(Beginning of Data for processing)
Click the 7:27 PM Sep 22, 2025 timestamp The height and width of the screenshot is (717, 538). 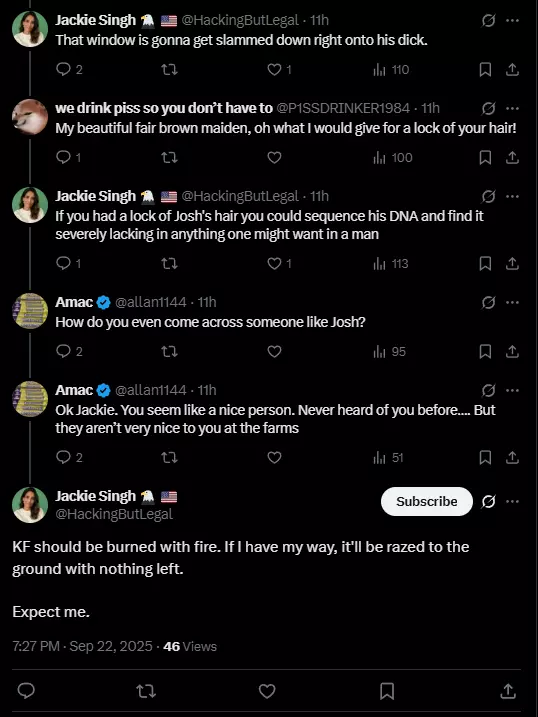coord(82,646)
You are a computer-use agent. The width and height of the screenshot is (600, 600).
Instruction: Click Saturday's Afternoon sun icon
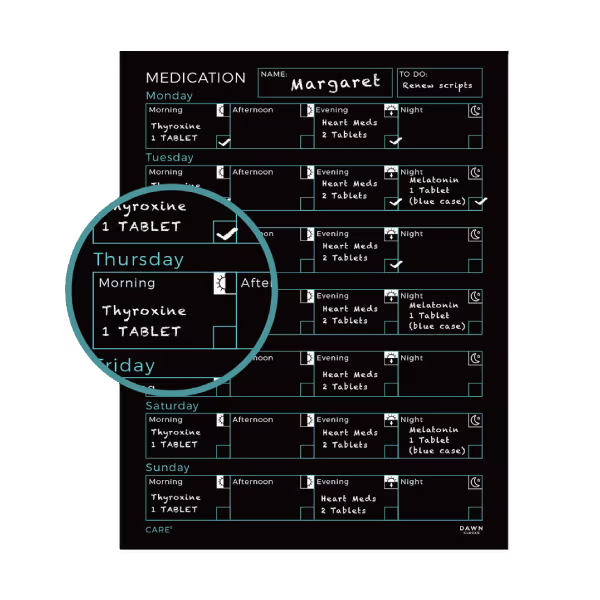tap(307, 421)
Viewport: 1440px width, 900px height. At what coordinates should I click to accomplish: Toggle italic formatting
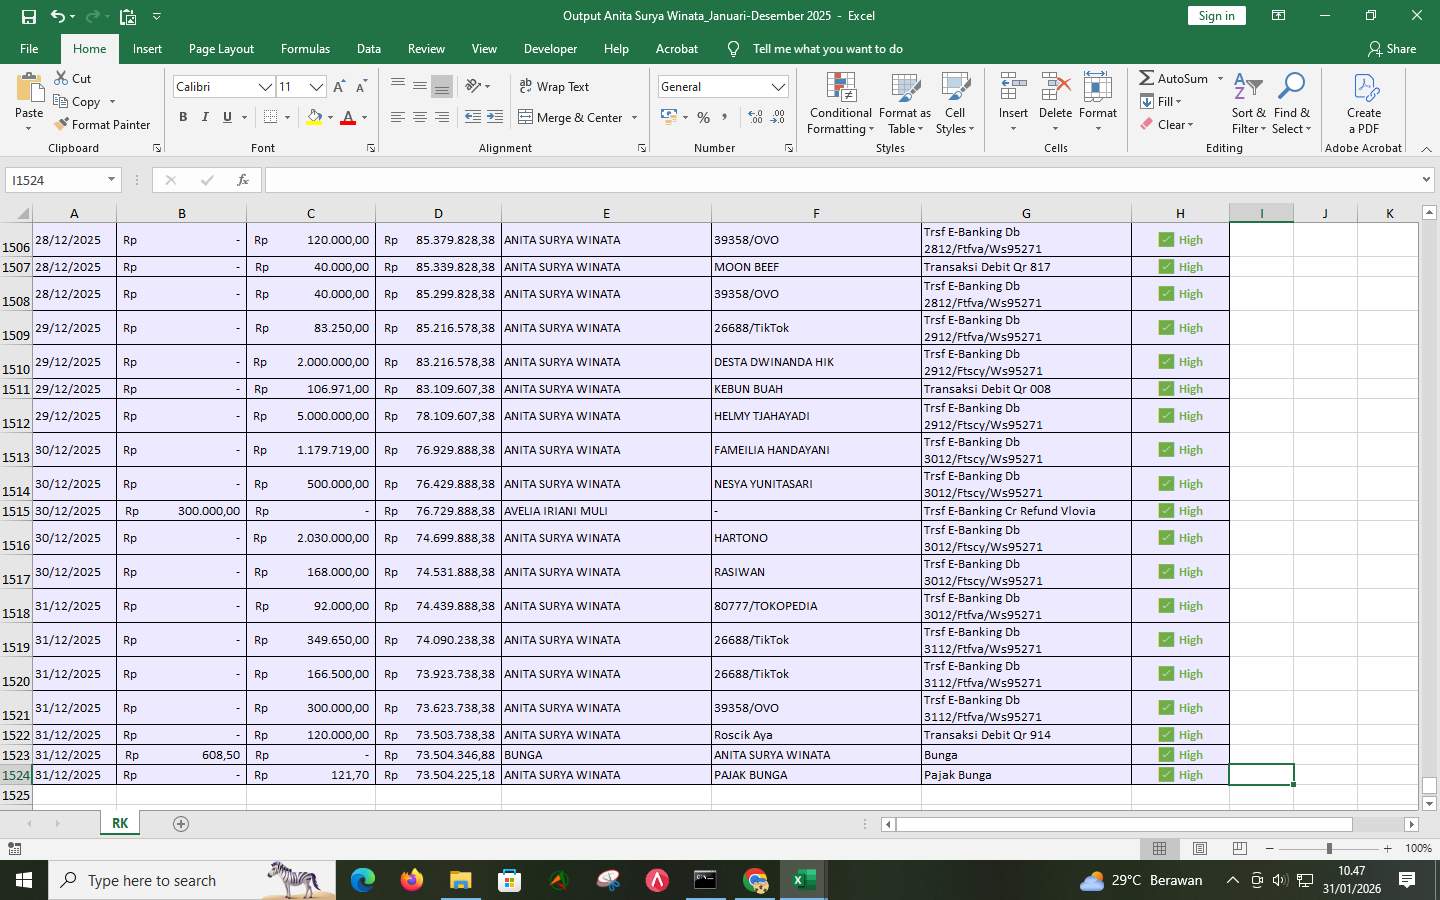point(205,117)
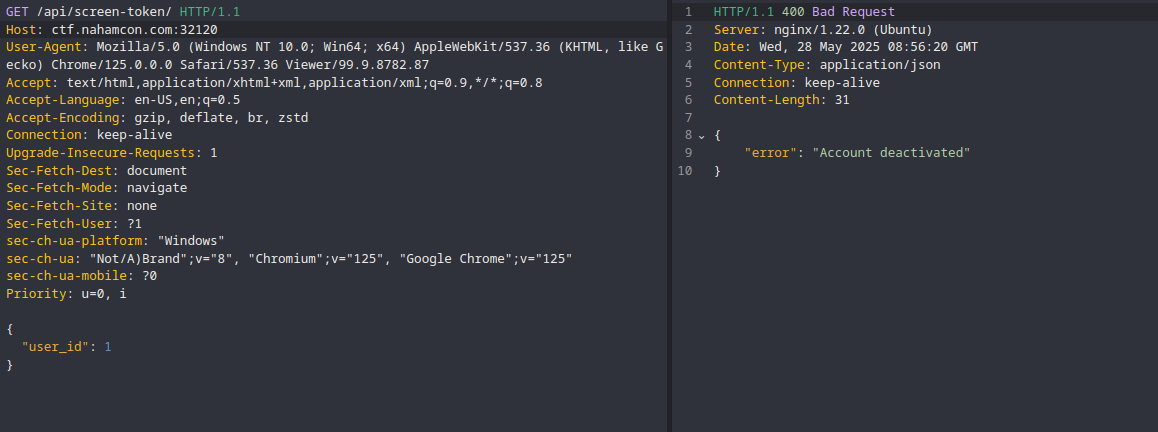Place cursor on the User-Agent header name
Screen dimensions: 1158x432
click(44, 47)
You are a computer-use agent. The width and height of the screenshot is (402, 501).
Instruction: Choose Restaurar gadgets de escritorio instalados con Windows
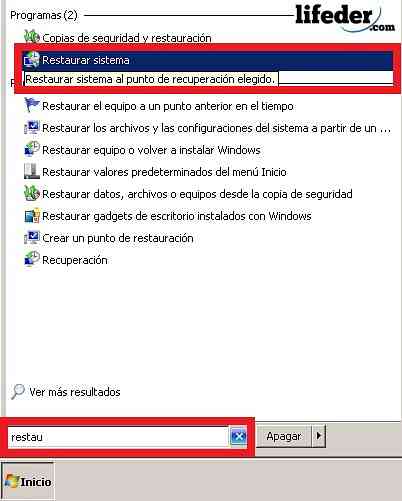tap(168, 216)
(End of Data for processing)
▶ Work required:
What you write must match, line for line, the lines from the one with "Instruction: Click Saturday's" through the last line of the data above, minus the pictures.

▶ Solution below:
Instruction: Click Saturday's Afternoon sun icon
tap(307, 421)
Viewport: 1440px width, 900px height. At what coordinates should I click to accomplish: Toggle italic formatting
point(205,117)
Place cursor on the User-Agent header name
Screen dimensions: 1158x432
click(44, 47)
You are a computer-use agent. The width and height of the screenshot is (402, 501).
Instruction: Choose Restaurar gadgets de escritorio instalados con Windows
tap(168, 216)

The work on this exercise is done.